Records shown:
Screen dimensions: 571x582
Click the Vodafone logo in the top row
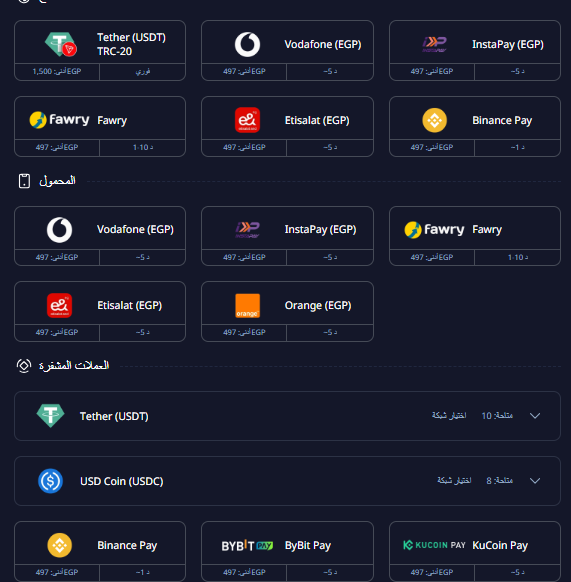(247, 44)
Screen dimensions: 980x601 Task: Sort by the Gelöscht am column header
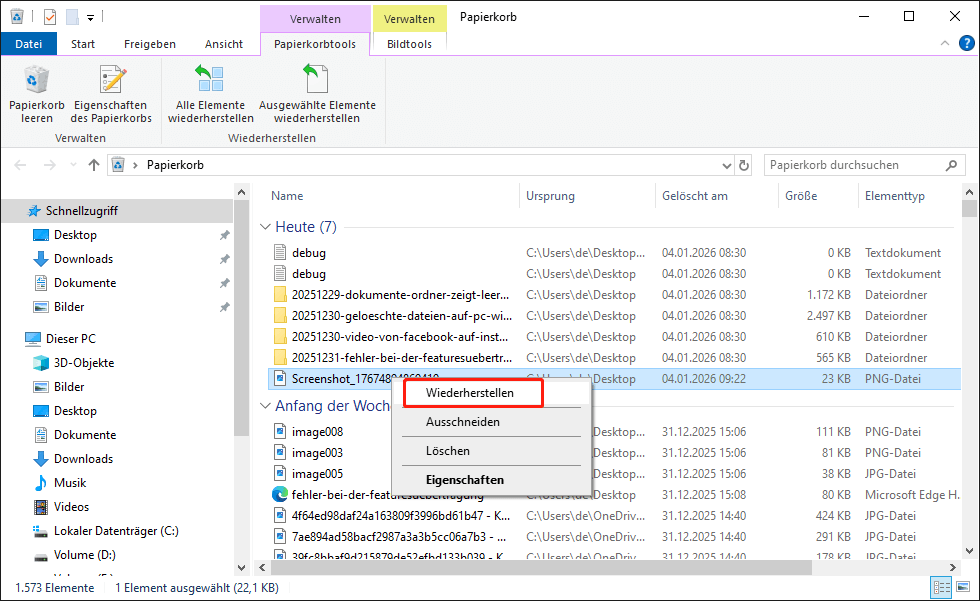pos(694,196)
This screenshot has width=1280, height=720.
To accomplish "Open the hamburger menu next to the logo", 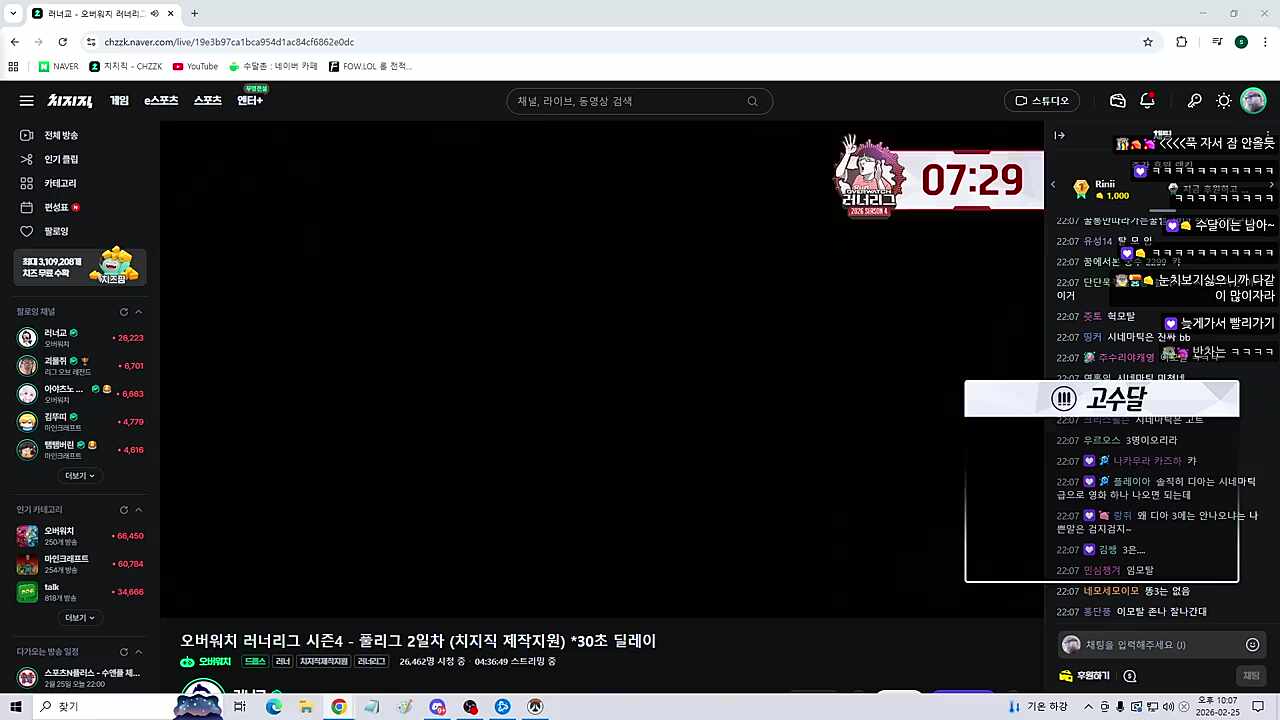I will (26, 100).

Work required: Once the line containing "This screenshot has width=1280, height=720." has been located, transcribe exactly and only every line from the first line of the entries through it, excluding pictures.

Result for this exercise:
Screen dimensions: 571x582
Click the Vodafone logo in the top row
(247, 44)
Screen dimensions: 980x601 Task: Sort by the Gelöscht am column header
pos(694,196)
This screenshot has width=1280, height=720.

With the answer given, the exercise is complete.